§ Directive:
Lay out the lines of the entries as a JSON list of strings, one string per line, skipping blank lines. Cover only the lines between the one holding "Open the hamburger menu icon" and the one holding "tap(285, 69)", inclusive.

§ Listed entries:
========
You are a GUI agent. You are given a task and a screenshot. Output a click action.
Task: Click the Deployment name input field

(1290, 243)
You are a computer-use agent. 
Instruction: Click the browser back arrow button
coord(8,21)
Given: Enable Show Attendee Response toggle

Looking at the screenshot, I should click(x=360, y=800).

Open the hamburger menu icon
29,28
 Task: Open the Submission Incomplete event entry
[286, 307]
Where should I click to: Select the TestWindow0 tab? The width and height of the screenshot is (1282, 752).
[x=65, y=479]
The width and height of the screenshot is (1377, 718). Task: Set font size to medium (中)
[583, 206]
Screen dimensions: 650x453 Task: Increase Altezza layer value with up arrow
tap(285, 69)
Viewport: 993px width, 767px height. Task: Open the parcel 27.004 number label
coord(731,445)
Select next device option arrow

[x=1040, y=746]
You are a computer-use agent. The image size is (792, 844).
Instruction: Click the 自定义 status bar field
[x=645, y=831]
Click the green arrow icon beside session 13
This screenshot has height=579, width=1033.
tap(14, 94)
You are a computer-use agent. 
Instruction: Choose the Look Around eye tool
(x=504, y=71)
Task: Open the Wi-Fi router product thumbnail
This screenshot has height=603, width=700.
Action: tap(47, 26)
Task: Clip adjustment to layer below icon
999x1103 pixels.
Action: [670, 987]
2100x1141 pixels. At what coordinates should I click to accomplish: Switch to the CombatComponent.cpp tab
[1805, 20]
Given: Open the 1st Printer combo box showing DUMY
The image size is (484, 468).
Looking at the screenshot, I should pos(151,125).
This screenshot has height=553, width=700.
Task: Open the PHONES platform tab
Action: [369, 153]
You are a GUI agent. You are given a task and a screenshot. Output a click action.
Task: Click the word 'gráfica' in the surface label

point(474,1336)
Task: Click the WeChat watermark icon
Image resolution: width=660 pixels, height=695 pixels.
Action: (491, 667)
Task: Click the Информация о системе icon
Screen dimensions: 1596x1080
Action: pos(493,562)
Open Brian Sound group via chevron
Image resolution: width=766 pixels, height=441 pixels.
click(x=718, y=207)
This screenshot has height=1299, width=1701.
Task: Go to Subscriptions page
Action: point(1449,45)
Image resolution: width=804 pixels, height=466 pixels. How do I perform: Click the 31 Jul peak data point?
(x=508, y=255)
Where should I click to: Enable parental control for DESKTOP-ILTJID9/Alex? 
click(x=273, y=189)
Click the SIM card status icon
========
§ Solution below:
[
  "Open the hamburger menu icon",
  "29,28",
  " Task: Open the Submission Incomplete event entry",
  "[286, 307]",
  "Where should I click to: Select the TestWindow0 tab? The width and height of the screenshot is (1282, 752).",
  "[x=65, y=479]",
  "The width and height of the screenshot is (1377, 718). Task: Set font size to medium (中)",
  "[583, 206]",
  "Screen dimensions: 650x453 Task: Increase Altezza layer value with up arrow",
  "tap(285, 69)"
]